### Requirements
Return the stretch of the listing from the line containing "This screenshot has height=840, width=1408." through the line containing "center [452, 758].", both included, reproducing each line exactly.

A block of data:

[BEGIN]

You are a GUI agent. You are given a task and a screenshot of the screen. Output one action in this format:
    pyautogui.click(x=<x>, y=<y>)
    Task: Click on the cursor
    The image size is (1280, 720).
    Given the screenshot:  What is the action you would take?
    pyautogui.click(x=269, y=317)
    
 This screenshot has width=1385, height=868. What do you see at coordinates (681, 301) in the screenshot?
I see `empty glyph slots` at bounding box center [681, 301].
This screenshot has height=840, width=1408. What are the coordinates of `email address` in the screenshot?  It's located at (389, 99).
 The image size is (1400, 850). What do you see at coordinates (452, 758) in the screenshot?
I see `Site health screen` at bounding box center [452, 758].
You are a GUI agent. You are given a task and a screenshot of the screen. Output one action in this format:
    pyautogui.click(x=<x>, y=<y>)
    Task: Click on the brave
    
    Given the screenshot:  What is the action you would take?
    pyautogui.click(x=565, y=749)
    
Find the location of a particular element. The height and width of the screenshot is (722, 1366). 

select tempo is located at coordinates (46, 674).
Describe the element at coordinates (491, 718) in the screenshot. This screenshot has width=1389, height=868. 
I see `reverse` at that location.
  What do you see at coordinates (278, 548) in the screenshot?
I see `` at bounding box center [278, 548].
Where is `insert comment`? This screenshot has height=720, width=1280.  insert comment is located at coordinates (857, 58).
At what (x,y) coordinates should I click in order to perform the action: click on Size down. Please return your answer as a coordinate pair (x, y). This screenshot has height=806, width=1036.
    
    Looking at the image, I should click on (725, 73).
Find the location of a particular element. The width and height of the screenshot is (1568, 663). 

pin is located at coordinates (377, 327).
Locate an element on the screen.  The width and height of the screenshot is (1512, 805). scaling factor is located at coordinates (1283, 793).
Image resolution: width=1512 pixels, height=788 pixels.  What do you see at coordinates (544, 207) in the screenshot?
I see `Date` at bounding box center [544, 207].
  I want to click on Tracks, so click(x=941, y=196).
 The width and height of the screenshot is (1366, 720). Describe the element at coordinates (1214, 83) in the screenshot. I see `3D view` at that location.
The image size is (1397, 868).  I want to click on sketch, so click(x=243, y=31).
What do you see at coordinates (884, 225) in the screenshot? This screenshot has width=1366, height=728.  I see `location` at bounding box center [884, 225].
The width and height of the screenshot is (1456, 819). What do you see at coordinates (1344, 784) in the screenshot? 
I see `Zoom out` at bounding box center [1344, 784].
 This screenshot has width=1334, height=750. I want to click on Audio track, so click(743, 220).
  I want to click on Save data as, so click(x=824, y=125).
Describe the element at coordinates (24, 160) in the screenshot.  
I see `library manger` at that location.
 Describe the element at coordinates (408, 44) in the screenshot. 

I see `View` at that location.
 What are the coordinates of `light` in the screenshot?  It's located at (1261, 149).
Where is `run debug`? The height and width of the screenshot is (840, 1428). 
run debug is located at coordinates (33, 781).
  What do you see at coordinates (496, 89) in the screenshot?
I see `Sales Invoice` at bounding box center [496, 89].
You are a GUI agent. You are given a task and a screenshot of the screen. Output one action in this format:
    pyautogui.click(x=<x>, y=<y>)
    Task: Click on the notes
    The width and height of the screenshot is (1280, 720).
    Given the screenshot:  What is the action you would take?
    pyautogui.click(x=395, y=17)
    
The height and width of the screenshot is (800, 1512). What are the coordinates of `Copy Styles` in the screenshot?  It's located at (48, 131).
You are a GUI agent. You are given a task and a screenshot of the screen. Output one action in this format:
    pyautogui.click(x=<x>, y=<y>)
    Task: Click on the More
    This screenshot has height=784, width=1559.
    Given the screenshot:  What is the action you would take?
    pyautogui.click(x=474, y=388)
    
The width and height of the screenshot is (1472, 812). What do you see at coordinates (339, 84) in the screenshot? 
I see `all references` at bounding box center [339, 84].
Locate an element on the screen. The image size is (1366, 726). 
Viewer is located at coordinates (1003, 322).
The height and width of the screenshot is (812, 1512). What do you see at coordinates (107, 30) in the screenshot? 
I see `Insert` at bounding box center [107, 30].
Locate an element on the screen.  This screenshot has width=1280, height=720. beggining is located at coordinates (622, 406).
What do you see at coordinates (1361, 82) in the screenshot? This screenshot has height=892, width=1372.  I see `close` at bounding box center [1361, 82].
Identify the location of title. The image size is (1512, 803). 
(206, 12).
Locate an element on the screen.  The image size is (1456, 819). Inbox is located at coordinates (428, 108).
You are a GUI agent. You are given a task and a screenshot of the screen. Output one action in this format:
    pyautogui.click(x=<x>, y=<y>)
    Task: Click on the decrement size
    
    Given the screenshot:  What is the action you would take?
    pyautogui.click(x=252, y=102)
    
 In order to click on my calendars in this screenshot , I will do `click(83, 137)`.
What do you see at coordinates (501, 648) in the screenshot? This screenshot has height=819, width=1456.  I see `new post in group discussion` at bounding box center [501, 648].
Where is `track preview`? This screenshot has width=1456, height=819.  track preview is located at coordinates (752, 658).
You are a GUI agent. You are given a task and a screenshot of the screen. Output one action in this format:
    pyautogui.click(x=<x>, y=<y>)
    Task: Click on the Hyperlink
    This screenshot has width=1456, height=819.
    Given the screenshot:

[END]

### Result of this task
This screenshot has height=840, width=1408. What are the coordinates of `email address` in the screenshot?  It's located at (389, 99).
 The image size is (1400, 850). What do you see at coordinates (452, 758) in the screenshot?
I see `Site health screen` at bounding box center [452, 758].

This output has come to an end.